Just four days later, an explosive device destroyed a block of flats on Guryanov Street in a southern Moscow suburb, killing 94 people.

The Russian capital was in shock.

Panic spread when another block of flats on Kashira Avenue in Moscow was completely destroyed by an explosion four days later.

This time there were 119 fatalities.

After another attack on a residential building in Volgodonsk, southern Russia, on September 18, the total number of victims rose to more than 360.

Did the Russian secret service carry out the attacks themselves?

In all cases, the explosive hexogen was identified as a crime.

Although there was no evidence, the FSB's investigations immediately turned to Chechen perpetrators.

During the years of its de facto independence, the Caucasus republic had brought to light the arbitrary rule of military clan leaders, armed groups spread fear and terror, and the number of kidnappings used to extort money ran into the hundreds.

Anger and indignation were correspondingly great.

However, there were soon doubts as to whether Chechen perpetrators had actually carried out the devastating attacks.

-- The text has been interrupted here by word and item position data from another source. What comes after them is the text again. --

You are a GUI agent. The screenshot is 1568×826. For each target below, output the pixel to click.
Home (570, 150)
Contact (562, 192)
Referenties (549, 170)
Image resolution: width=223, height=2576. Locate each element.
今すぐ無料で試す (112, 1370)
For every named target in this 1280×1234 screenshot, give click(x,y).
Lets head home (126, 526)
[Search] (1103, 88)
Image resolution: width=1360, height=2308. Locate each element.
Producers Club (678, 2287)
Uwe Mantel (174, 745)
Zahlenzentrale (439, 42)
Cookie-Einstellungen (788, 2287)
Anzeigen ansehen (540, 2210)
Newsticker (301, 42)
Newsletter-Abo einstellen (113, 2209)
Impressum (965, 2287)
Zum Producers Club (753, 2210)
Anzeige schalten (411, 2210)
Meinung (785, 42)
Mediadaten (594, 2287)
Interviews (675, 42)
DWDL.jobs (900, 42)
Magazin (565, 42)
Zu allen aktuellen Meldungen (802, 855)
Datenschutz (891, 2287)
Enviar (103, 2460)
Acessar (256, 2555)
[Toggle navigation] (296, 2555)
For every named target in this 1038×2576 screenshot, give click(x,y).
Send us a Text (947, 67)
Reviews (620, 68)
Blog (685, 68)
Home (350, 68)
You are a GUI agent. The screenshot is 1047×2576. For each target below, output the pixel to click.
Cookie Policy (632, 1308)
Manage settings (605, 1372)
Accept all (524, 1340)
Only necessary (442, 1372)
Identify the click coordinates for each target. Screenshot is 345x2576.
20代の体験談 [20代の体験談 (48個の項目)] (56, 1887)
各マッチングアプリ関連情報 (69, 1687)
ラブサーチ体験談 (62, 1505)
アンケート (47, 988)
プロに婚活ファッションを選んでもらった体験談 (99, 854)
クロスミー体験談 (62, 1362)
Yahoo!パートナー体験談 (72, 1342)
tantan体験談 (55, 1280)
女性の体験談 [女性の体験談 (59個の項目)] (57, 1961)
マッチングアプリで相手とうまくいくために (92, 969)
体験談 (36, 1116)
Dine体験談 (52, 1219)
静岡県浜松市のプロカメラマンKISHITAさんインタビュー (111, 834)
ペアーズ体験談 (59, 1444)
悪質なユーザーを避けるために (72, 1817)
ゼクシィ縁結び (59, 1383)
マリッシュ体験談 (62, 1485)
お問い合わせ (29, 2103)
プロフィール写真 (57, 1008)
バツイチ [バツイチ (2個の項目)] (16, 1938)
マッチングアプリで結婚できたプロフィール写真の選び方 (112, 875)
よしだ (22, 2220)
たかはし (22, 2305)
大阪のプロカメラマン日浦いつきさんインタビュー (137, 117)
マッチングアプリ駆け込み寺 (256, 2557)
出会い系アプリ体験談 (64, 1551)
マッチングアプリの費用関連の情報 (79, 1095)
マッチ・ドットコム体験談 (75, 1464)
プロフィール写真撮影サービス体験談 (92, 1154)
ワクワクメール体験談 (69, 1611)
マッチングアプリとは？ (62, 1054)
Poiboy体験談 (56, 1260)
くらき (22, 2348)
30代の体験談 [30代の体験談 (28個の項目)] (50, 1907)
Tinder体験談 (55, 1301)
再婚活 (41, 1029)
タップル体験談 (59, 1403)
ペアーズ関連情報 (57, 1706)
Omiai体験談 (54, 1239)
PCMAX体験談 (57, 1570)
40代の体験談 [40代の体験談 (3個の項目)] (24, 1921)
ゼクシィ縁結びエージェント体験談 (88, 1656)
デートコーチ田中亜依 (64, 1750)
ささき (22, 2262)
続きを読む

One incident in particular in the city of Ryazan, 200 kilometers south of Moscow, fueled the suspicion that it was an operation by the FSB itself to change the mood in the country.

There, men were seen carrying three sacks into the basement of a residential building and then driving away in a car with number plates taped up.

The alerted police found hexogen in the sacks, and the demolition expert also found a military detonator.

The approximately 250 residents were quickly taken out of the house into a cinema at night.